--- Your assignment ---
Reproduce every line of the listing below exactly.

Information section start

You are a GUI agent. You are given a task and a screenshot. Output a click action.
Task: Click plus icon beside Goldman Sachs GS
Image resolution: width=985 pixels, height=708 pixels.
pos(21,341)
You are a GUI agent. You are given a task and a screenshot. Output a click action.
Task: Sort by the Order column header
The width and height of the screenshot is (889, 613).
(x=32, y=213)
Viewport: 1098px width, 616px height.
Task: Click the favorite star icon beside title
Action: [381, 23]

Information section end

--- Finished exercise ---
You are a GUI agent. You are given a task and a screenshot. Output a click action.
Task: Click plus icon beside Goldman Sachs GS
Image resolution: width=985 pixels, height=708 pixels.
pos(21,341)
You are a GUI agent. You are given a task and a screenshot. Output a click action.
Task: Sort by the Order column header
The width and height of the screenshot is (889, 613).
(x=32, y=213)
Viewport: 1098px width, 616px height.
Task: Click the favorite star icon beside title
Action: [381, 23]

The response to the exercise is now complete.